Return each entry below without any alteration.

Saved entries
-*-
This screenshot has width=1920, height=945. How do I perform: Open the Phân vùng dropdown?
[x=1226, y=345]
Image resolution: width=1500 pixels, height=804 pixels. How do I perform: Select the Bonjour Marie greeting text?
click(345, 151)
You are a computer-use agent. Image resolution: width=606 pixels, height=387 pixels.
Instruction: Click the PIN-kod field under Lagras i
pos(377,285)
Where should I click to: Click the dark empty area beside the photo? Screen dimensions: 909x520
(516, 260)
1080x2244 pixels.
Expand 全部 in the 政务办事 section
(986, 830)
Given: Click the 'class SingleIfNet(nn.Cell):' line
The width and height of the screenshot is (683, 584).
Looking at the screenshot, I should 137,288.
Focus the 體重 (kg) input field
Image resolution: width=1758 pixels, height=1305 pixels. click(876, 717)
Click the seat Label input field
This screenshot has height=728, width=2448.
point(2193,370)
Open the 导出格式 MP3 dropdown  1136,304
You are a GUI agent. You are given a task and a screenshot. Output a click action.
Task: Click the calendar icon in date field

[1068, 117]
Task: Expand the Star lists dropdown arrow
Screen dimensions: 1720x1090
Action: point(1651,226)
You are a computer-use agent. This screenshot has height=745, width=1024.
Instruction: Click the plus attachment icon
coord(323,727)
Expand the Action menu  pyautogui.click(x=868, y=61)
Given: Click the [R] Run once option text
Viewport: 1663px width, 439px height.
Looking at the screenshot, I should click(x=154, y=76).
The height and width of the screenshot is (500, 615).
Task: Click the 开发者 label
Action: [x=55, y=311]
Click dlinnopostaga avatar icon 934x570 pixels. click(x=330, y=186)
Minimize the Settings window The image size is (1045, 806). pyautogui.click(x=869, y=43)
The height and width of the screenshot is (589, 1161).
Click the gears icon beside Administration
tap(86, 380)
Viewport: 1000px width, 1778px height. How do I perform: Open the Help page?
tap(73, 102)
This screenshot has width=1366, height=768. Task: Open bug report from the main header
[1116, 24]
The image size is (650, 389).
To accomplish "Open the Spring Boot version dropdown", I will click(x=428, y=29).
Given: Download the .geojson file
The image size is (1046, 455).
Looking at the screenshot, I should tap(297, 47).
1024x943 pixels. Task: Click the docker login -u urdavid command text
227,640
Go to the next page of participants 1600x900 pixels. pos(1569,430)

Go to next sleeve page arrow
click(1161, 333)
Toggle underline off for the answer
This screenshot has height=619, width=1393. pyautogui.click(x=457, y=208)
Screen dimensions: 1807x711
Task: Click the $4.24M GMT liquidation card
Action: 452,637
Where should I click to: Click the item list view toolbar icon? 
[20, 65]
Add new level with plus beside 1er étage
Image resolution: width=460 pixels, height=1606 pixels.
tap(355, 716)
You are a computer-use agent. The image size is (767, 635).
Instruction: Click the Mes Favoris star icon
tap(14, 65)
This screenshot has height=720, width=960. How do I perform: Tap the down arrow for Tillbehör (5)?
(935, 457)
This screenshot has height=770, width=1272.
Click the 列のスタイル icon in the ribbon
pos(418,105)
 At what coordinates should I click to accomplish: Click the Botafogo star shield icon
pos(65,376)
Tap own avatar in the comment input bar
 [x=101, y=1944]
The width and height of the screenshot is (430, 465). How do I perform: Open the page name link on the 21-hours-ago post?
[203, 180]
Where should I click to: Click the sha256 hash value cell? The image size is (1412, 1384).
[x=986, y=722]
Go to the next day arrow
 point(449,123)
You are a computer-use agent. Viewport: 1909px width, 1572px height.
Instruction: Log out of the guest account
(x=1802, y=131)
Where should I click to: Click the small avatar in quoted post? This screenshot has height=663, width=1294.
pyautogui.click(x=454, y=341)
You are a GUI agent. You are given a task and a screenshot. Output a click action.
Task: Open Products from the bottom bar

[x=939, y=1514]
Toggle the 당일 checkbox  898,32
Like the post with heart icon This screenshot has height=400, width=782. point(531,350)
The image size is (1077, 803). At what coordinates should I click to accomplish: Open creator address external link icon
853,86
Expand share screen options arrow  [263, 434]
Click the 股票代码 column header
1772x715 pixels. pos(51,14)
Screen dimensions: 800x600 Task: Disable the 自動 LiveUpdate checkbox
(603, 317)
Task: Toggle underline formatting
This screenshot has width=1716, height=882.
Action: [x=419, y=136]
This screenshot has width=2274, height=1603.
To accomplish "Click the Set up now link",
-*-
▶ _Expected answer_:
This screenshot has width=1920, height=945. How do I perform: Open the Phân vùng dropdown?
[x=1226, y=345]
Image resolution: width=1500 pixels, height=804 pixels. How do I perform: Select the Bonjour Marie greeting text?
click(345, 151)
You are a computer-use agent. Image resolution: width=606 pixels, height=387 pixels.
Instruction: Click the PIN-kod field under Lagras i
pos(377,285)
Where should I click to: Click the dark empty area beside the photo? Screen dimensions: 909x520
(516, 260)
1080x2244 pixels.
Expand 全部 in the 政务办事 section
(986, 830)
Given: Click the 'class SingleIfNet(nn.Cell):' line
The width and height of the screenshot is (683, 584).
Looking at the screenshot, I should 137,288.
Focus the 體重 (kg) input field
Image resolution: width=1758 pixels, height=1305 pixels. click(876, 717)
Click the seat Label input field
This screenshot has height=728, width=2448.
point(2193,370)
Open the 导出格式 MP3 dropdown  1136,304
You are a GUI agent. You are given a task and a screenshot. Output a click action.
Task: Click the calendar icon in date field

[1068, 117]
Task: Expand the Star lists dropdown arrow
Screen dimensions: 1720x1090
Action: point(1651,226)
You are a computer-use agent. This screenshot has height=745, width=1024.
Instruction: Click the plus attachment icon
coord(323,727)
Expand the Action menu  pyautogui.click(x=868, y=61)
Given: Click the [R] Run once option text
Viewport: 1663px width, 439px height.
Looking at the screenshot, I should click(x=154, y=76).
The height and width of the screenshot is (500, 615).
Task: Click the 开发者 label
Action: [x=55, y=311]
Click dlinnopostaga avatar icon 934x570 pixels. click(x=330, y=186)
Minimize the Settings window The image size is (1045, 806). pyautogui.click(x=869, y=43)
The height and width of the screenshot is (589, 1161).
Click the gears icon beside Administration
tap(86, 380)
Viewport: 1000px width, 1778px height. How do I perform: Open the Help page?
tap(73, 102)
This screenshot has width=1366, height=768. Task: Open bug report from the main header
[1116, 24]
The image size is (650, 389).
To accomplish "Open the Spring Boot version dropdown", I will click(x=428, y=29).
Given: Download the .geojson file
The image size is (1046, 455).
Looking at the screenshot, I should tap(297, 47).
1024x943 pixels. Task: Click the docker login -u urdavid command text
227,640
Go to the next page of participants 1600x900 pixels. pos(1569,430)

Go to next sleeve page arrow
click(1161, 333)
Toggle underline off for the answer
This screenshot has height=619, width=1393. pyautogui.click(x=457, y=208)
Screen dimensions: 1807x711
Task: Click the $4.24M GMT liquidation card
Action: 452,637
Where should I click to: Click the item list view toolbar icon? 
[20, 65]
Add new level with plus beside 1er étage
Image resolution: width=460 pixels, height=1606 pixels.
tap(355, 716)
You are a computer-use agent. The image size is (767, 635).
Instruction: Click the Mes Favoris star icon
tap(14, 65)
This screenshot has height=720, width=960. How do I perform: Tap the down arrow for Tillbehör (5)?
(935, 457)
This screenshot has height=770, width=1272.
Click the 列のスタイル icon in the ribbon
pos(418,105)
 At what coordinates should I click to accomplish: Click the Botafogo star shield icon
pos(65,376)
Tap own avatar in the comment input bar
 [x=101, y=1944]
The width and height of the screenshot is (430, 465). How do I perform: Open the page name link on the 21-hours-ago post?
[203, 180]
Where should I click to: Click the sha256 hash value cell? The image size is (1412, 1384).
[x=986, y=722]
Go to the next day arrow
 point(449,123)
You are a computer-use agent. Viewport: 1909px width, 1572px height.
Instruction: Log out of the guest account
(x=1802, y=131)
Where should I click to: Click the small avatar in quoted post? This screenshot has height=663, width=1294.
pyautogui.click(x=454, y=341)
You are a GUI agent. You are given a task and a screenshot. Output a click action.
Task: Open Products from the bottom bar

[x=939, y=1514]
Toggle the 당일 checkbox  898,32
Like the post with heart icon This screenshot has height=400, width=782. point(531,350)
The image size is (1077, 803). At what coordinates should I click to accomplish: Open creator address external link icon
853,86
Expand share screen options arrow  [263, 434]
Click the 股票代码 column header
1772x715 pixels. pos(51,14)
Screen dimensions: 800x600 Task: Disable the 自動 LiveUpdate checkbox
(603, 317)
Task: Toggle underline formatting
This screenshot has width=1716, height=882.
Action: [x=419, y=136]
This screenshot has width=2274, height=1603.
To accomplish "Click the Set up now link",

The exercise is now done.